Quoi qu’il en soit, en Chine, le marché des véhicules électriques est en plein essor, grâce à des coûts de production relativement bas pour des composants tels que les cellules de batterie. Selon les estimations, d’ici la fin 2025, les ventes de véhicules électriques en Chine dépasseront les ventes totales de véhicules de tous types aux États-Unis, y compris les véhicules à essence, hybrides et électriques à batterie. En Chine, la croissance des véhicules électriques a été beaucoup plus forte qu’en Europe ou aux États-Unis au cours de la dernière décennie.
Les défis à venir
Il convient de noter à cet égard que la Chine, comme les États-Unis et contrairement à l’UE, n’a pas d’objectif centralisé de suppression progressive des voitures à moteur à combustion, et pourtant plus de la moitié des ventes de voitures dans le pays concernent des véhicules électriques à batterie et des véhicules hybrides rechargeables.
Au cours des huit premiers mois de 2025, 4,3 millions de véhicules ont été exportés depuis la Chine, dont 1,5 million de véhicules électriques. Ce chiffre est en hausse par rapport à moins d’un million pour l’ensemble de l’année 2020. Le Financial Times note que cela signifie clairement « un changement pour une industrie longtemps dominée par l’Europe, le Japon et les États-Unis ».
Les véhicules électriques ont également de l’espoir dans de nombreux pays en développement, où leurs ventes sont en forte hausse, en partie en raison des obstacles accrus auxquels sont confrontés les véhicules électriques chinois en Europe et aux États-Unis. Bien sûr, il faudra encore voir comment les choses vont évoluer, mais ce sont les consommateurs, et non les décideurs politiques, qui devraient décider et qui décideront.

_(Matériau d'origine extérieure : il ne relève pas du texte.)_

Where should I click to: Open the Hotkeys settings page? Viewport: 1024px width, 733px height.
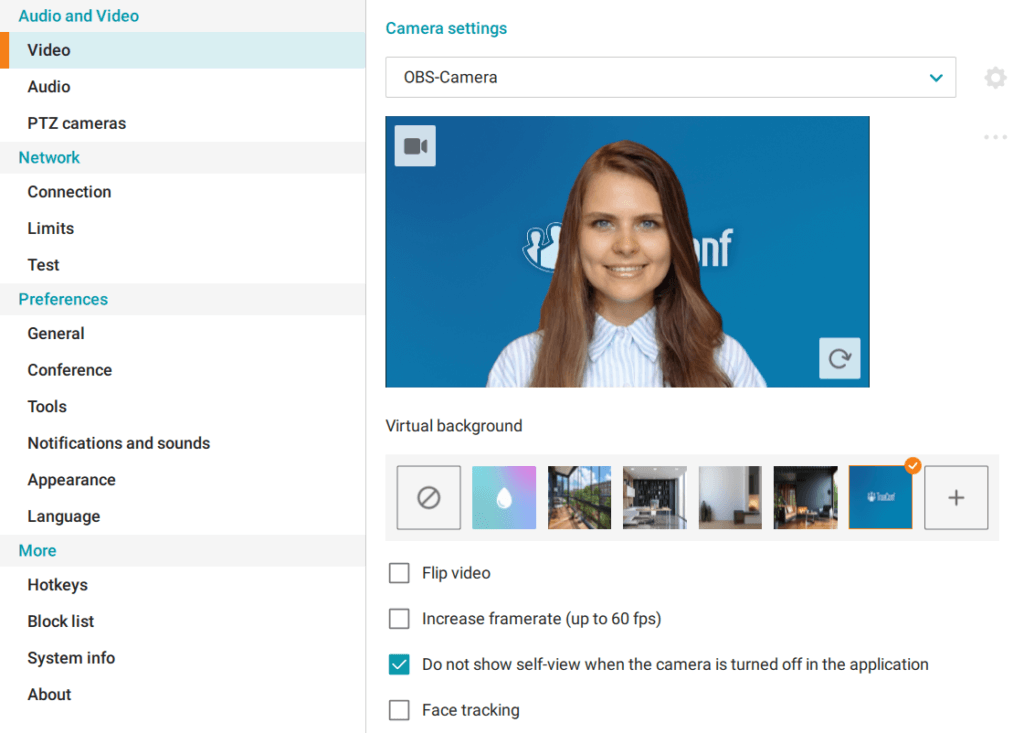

Certains véhicules électriques chinois ne coûtent qu’environ 15 000 euros en Chine. Il est évident que chaque marché est différent et qu’on ne peut pas simplement supposer que ce sera le prix pratiqué dans l’UE, mais imposer des barrières ici ne profitera pas aux consommateurs européens. La Commission européenne semble alors céder à un sentiment protectionniste. Au lieu de réagir en modifiant les réglementations européennes trop zélées, comme l’interdiction de 2035, la présidente de la Commission européenne, Mme von der Leyen, semble préférer une approche protectionniste, avec son discours sur les voitures « européennes », qui reflète le modèle raté de la « politique industrielle » française, sans parler des droits de douane sur les importations de véhicules électriques chinois. Le protectionnisme des partenaires commerciaux ne justifie pas l’imposition de barrières commerciales supplémentaires.

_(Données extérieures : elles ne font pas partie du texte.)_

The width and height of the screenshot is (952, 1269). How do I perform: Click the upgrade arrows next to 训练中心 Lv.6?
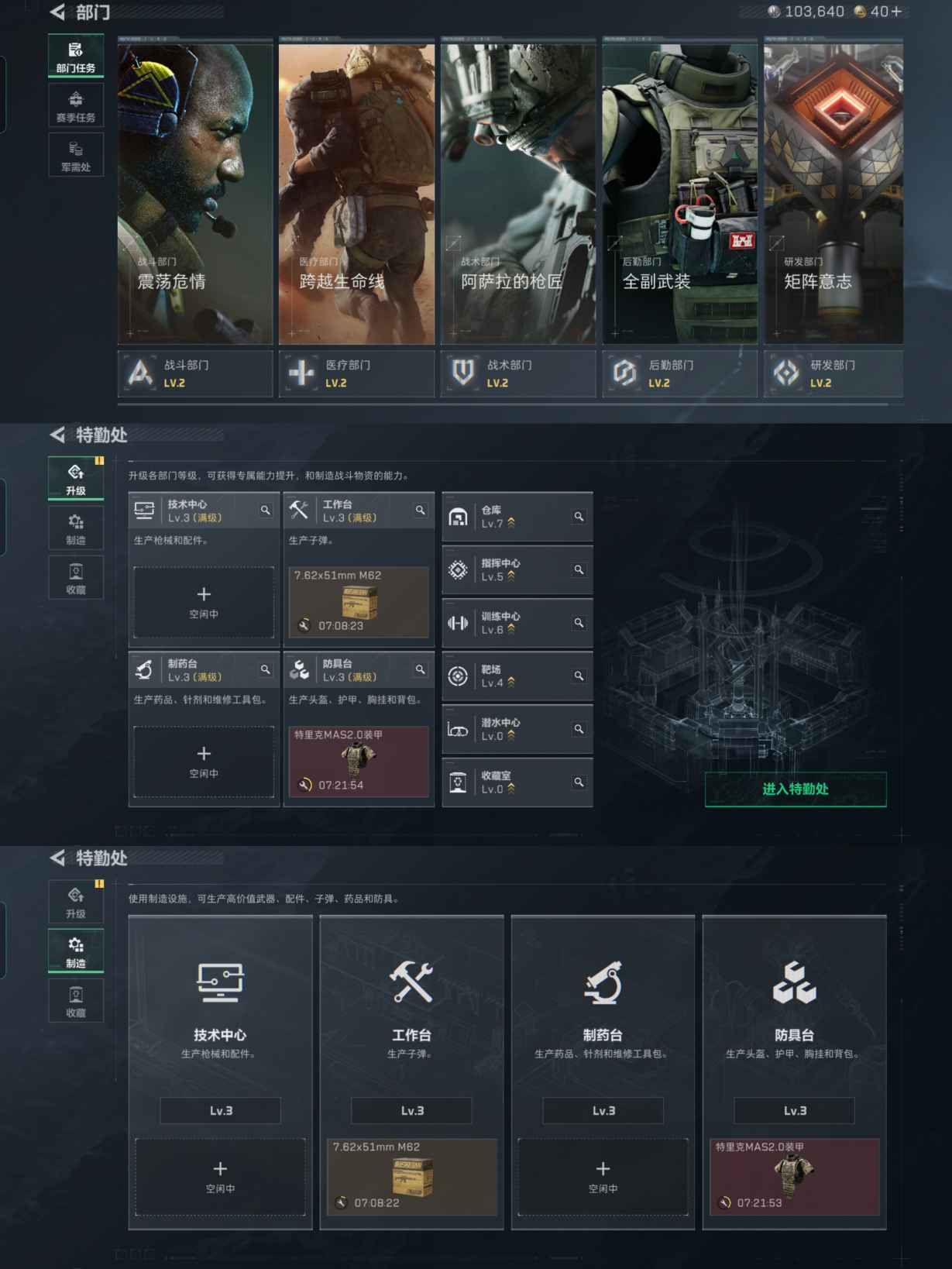(x=511, y=630)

Introduire une planification centrale au niveau national est une idée encore pire. Si la « nouvelle initiative pour des voitures petites et abordables » de la Commission européenne est financée par l’UE, elle permettra peut-être d’obtenir des voitures moins chères, mais les consommateurs verront une partie du prix apparaître sur leurs factures fiscales. Ce n’est certainement pas le but recherché.